The seat is a harmonious design that combines, binds and superimposes matter to define a solid and light micro-architecture, perfectly decomposable. Unmistakably authorial.
8_ Gaming is a serious matter. Those who did not get distracted, but faithful to the line managed to overcome the long waiting queue, in the courtyard of the Pharmacy of the University of Milan, were the protagonists of a deliberately surreal performance.
To induce the public to reflect on the value of free time, the architectural studio Stefano Boeri Interiors, within 'The Amazing Playground' (the space that Amazon has brought at the Interni/Design Re-Evolution exhibition-event), created Swing: a mega swing (editor's note: a structure with 36 seats) that lulled the public to the tune of 'I pomeriggi Musicali', the evening musical program designed to accompany their movement. An ode to joy.

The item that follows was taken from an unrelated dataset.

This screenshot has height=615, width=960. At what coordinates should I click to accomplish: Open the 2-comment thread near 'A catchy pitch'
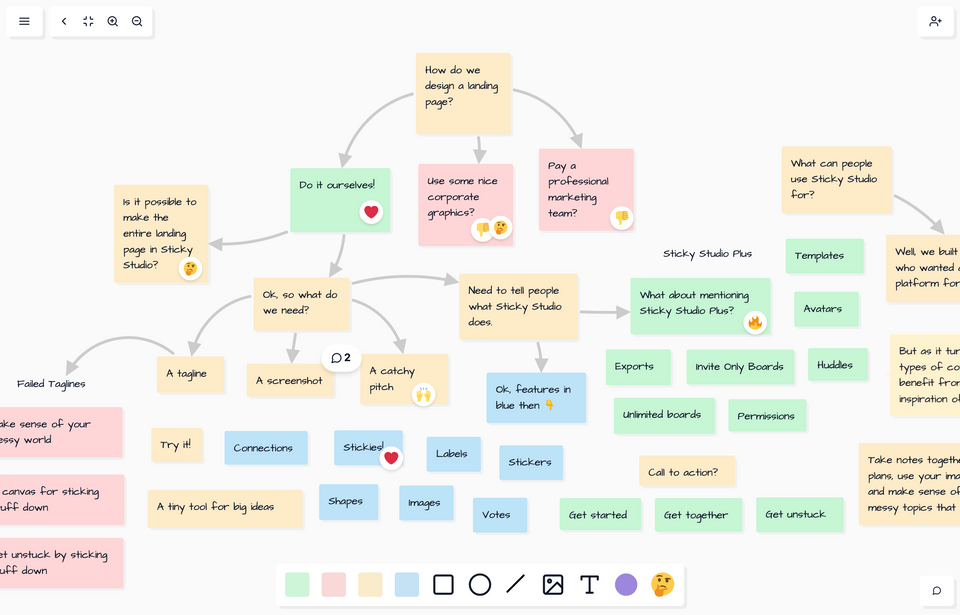341,357
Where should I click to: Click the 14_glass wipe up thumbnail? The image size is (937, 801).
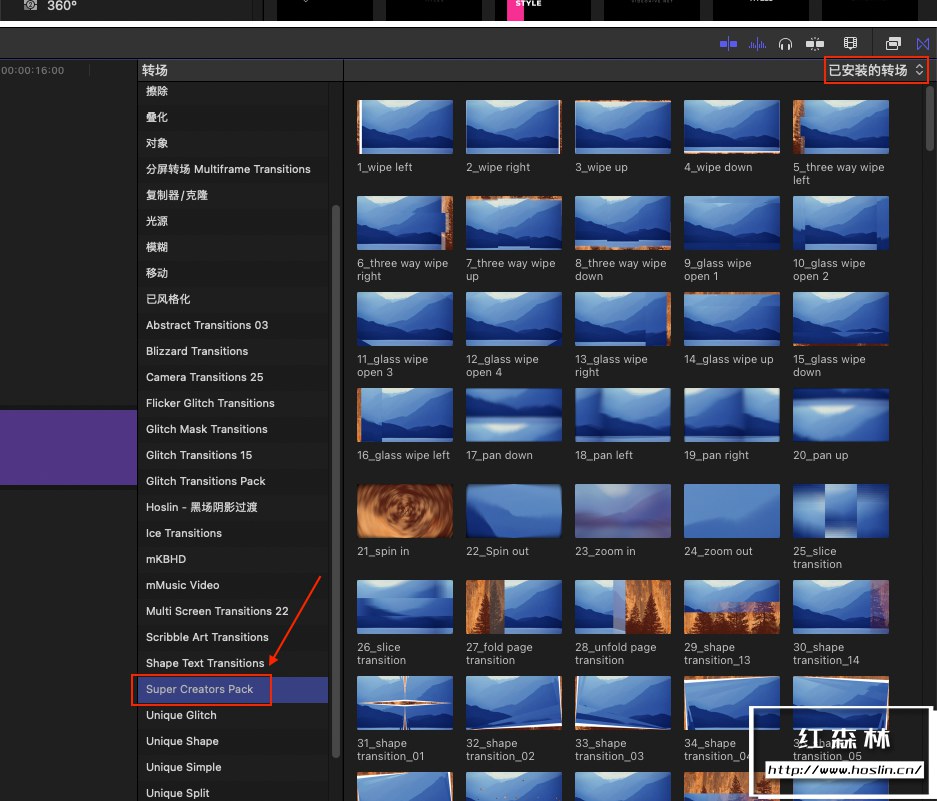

9_ Light, material to be sculpted. A few basic pieces from the Nemo Lighting collection and a lot of imagination: Ron Gilad stages, room after room, an unexpected theatrical piece to tell the light that does not exist .
Already because reflection, refraction, diffusion together with sound, color and video projections are the only tools that the Israeli designer uses to question the relationship between the light source and the space it occupies and tell the function beyond the object. Subversive.
10_ Deforming to shape a new harmony. With Becoming Stone, Stef Fusani presents himself at Milan Design Week: an artist and designer based in Madrid, he tackles the materiality of the body with a deconstructed and fluid approach. Irreverent and amorphous, his sculptures fascinate because they look like human creatures, but they are not.
They are bodies without organs, abstract and figurative at the same time. Strongly conceptual, you seem to recognize their meaning by recognizing the details. But it is a deception: reality, profoundly transfigured, defines the canons of a new aesthetic. Ambiguous is beautiful.